L’opacité de l’information
La transparence foncière constitue également un levier majeur. Aujourd’hui, aucun acteur n’a une vision précise, en temps réel, de l’évolution des prix fonciers au Maroc. Une base nationale ouverte, alimentée par l’Agence nationale de la conservation foncière, du cadastre et de la cartographie (ANCFCC), permettrait de limiter les surenchères et d’éviter que certaines transactions isolées ne deviennent des références de marché déconnectées de la réalité économique. «Lorsque l’information est opaque, le prix se déconnecte de la valeur. Lorsque l’information circule, la spéculation perd en intensité», résume Youssef Amrani. Enfin, la mobilisation du foncier public pourrait devenir l’un des piliers de la stratégie future.
L’État, en agissant comme aménageur plutôt que comme simple propriétaire, pourrait créer une offre foncière abondante et qualitative, orientée vers les besoins réels : zones industrielles, pôles logistiques, logements intermédiaires, quartiers mixtes. Plusieurs pays émergents ont adopté ce modèle avec succès, permettant de réduire la pression spéculative tout en stimulant la croissance économique. À l’échelle macroéconomique, les enjeux dépassent largement le seul secteur du BTP.
Le foncier cher renchérit le coût de la vie, augmente les coûts d’installation pour les entreprises étrangères, réduit la compétitivité des villes et limite la capacité du pays à mener des politiques urbaines ambitieuses. «Tant que le foncier reste un actif financier avant d’être un outil de développement, nous aurons du mal à aligner urbanisme, croissance et cohésion sociale», avertit notre expert. Ce constat n’est pas pessimiste, mais lucide : pour libérer le potentiel du BTP, stabiliser les prix de l’immobilier et répondre aux attentes des citoyens, le Maroc devra aborder la question foncière comme un chantier national, transversal, et non comme un simple sujet sectoriel.

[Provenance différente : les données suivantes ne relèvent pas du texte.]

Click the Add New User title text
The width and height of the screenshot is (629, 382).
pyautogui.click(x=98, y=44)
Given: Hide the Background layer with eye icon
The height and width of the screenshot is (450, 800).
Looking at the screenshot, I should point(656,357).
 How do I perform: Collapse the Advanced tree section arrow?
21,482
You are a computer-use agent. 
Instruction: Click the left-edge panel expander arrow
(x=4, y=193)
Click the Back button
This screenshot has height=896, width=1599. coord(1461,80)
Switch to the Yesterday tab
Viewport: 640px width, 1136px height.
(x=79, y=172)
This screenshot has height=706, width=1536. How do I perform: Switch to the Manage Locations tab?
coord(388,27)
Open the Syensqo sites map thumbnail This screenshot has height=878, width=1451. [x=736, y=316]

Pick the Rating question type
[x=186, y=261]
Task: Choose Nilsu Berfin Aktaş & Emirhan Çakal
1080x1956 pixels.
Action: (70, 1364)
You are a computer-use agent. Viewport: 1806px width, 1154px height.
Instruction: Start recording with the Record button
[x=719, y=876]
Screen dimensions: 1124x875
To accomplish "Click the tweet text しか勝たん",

Le foncier n’est pas un bloc figé: c’est un instrument stratégique. Sa gestion, sa régulation et son activation détermineront la capacité du Royaume à construire ses villes de demain, à soutenir son industrie et à garantir un accès équitable au logement. Les solutions existent, les leviers aussi; reste désormais à les déployer avec cohérence, constance et volonté politique. Car c’est là que se joue une grande partie de l’avenir économique du BTP marocain.